▶ **Excerpt provided**
Steps to Run a Model/Program
NOTE: Please be mindful of how you are using the system. For example, consider running larger jobs in the evening or on weekends.
NOTE: Please use only Slurm commands, i.e., srun and sbatch, to run your code. If you run your code directly using the python command, it may cause conflicts on the system.
The SambaNova workflow includes the following main steps to run a model.
- Test (optional)
Example Programs lists the different example applications with corresponding commands for each of the above steps.
Compiles the model and generates a .pef file. This file contains information on how to reconfigure the hardware, how many compute and memory resources are required and how they will be used in all subsequent steps. The pef files are by default saved in the 'out' directory; the SambaNova documentation advises saving pef files in separate directories with the '--output-folder' option.
It is necessary to re-compile only when the model changes, or parameters specific to the model graph change, including the batch size.
Compile times can be significant.
Compile of the Unet sample, for example, when using images of size 32x32 pixels, takes 358 (s), and 1844 (s) for images of size 256x256.
srun python lenet.py compile -b=1 --pef-name="lenet" --output-folder="pef"
|-b||1||Batch size for training|
This will run the application on SN nodes.
srun python lenet.py run --pef="pef/lenet/lenet.pef"
The location of the pef file generated in the compile step is passed as an argument to the run command.
This command is used to run the model on both the host CPU and the SambaNova node. It compares the answers from the CPU and SambaNova RDU and will raise errors if any discrepancies are found. Pass the pef file generated as part of the compile step as the input to this command.
srun python lenet.py test --pef="pef/lenet/lenet.pef"

▶ **Job A**
Answer these about the SambaNova guide:
(i) Which Slurm commands should be used to run code?
(ii) In which directory are pef files saved by default?
(iii) How long does compiling the Unet sample take for images of size 256x256?
The SambaNova guide and the records are unrelated to each other.

▶ **Data to process**
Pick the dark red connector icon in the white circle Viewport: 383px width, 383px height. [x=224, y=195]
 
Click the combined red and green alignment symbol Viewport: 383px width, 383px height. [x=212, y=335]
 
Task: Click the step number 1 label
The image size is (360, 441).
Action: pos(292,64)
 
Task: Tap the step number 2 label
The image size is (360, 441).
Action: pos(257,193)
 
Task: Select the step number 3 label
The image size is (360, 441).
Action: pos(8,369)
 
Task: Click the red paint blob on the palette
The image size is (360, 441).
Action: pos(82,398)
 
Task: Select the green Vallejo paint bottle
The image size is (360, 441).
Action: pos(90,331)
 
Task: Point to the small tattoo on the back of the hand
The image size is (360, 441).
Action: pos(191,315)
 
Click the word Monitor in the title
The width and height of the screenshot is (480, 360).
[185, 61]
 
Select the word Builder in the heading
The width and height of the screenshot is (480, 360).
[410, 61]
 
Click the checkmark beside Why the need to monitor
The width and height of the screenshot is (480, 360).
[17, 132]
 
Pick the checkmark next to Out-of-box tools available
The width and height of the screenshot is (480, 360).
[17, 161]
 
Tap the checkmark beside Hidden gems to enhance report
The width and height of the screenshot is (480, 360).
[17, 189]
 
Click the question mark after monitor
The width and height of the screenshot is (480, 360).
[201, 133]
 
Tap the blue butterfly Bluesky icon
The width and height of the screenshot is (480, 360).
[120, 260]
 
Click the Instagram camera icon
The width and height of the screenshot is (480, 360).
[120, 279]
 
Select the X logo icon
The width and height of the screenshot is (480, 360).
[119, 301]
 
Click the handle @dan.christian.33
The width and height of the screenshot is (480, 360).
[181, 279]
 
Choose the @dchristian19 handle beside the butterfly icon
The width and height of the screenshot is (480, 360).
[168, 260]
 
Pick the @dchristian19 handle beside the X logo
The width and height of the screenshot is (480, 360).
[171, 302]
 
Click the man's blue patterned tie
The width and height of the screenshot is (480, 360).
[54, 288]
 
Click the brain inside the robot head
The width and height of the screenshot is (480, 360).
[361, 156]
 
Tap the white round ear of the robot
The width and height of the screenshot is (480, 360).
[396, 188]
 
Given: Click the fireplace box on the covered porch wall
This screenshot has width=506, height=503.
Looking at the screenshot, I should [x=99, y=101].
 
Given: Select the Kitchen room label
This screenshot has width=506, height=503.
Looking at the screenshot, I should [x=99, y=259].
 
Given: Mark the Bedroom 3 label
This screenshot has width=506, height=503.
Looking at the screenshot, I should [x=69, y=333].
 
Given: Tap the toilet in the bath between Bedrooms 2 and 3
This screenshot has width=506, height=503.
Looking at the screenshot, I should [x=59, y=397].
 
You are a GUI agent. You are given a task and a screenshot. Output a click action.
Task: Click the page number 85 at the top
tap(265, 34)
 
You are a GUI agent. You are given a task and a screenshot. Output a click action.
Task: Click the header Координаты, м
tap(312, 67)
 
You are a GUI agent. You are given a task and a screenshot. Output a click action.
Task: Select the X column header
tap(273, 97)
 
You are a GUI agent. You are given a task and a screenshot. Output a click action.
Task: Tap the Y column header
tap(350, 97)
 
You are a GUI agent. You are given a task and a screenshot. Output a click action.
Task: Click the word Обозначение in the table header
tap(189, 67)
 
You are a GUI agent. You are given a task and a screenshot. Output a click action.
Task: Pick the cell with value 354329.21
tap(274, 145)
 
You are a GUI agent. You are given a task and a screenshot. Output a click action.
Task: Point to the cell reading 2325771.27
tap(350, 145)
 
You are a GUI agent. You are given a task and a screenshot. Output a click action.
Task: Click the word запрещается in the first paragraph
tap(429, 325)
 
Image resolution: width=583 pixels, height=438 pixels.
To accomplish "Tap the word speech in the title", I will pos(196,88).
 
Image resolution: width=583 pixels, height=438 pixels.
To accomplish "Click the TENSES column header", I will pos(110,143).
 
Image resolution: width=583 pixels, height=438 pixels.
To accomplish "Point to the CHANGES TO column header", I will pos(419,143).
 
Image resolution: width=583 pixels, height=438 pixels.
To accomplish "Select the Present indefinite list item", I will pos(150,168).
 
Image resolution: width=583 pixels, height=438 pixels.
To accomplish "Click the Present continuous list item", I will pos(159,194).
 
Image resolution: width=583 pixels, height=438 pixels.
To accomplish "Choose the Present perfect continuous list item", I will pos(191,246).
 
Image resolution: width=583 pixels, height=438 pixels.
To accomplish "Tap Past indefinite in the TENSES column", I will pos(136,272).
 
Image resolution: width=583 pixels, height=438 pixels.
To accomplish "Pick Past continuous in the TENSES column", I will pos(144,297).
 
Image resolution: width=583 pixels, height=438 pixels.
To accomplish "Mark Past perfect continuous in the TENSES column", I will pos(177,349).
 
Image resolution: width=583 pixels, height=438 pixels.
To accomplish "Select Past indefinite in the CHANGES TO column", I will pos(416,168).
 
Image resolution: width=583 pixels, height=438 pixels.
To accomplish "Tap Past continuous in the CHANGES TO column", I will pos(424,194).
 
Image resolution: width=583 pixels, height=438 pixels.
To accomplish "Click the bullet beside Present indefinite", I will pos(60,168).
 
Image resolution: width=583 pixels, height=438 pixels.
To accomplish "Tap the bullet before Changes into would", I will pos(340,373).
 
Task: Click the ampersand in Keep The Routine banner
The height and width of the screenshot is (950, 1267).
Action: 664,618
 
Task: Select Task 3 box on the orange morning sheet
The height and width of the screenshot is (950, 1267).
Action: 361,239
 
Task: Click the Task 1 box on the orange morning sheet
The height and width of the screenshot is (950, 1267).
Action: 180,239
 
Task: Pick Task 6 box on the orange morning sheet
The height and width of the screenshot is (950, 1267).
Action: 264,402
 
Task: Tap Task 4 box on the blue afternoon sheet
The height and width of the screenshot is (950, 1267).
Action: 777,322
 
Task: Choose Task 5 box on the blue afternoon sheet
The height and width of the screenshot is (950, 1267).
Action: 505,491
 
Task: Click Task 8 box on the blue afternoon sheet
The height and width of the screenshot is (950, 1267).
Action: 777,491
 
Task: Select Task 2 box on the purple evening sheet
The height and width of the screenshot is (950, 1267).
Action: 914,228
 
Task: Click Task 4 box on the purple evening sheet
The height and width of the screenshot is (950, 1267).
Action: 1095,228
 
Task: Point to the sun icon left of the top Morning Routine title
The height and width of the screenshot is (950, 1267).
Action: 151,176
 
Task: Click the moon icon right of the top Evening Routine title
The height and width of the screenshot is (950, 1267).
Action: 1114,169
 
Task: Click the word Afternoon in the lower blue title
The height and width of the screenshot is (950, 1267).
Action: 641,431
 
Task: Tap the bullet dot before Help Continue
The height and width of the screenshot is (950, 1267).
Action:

▶ **Job B**
Please quote the part of the records that opens with the line containing "Task: Click the moon" and runs through the end of the records, including both ends.

▶ **Complete output A**
(i) srun and sbatch
(ii) The 'out' directory
(iii) 1844 seconds

▶ **Complete output B**
Task: Click the moon icon right of the top Evening Routine title
The height and width of the screenshot is (950, 1267).
Action: 1114,169
 
Task: Click the word Afternoon in the lower blue title
The height and width of the screenshot is (950, 1267).
Action: 641,431
 
Task: Tap the bullet dot before Help Continue
The height and width of the screenshot is (950, 1267).
Action:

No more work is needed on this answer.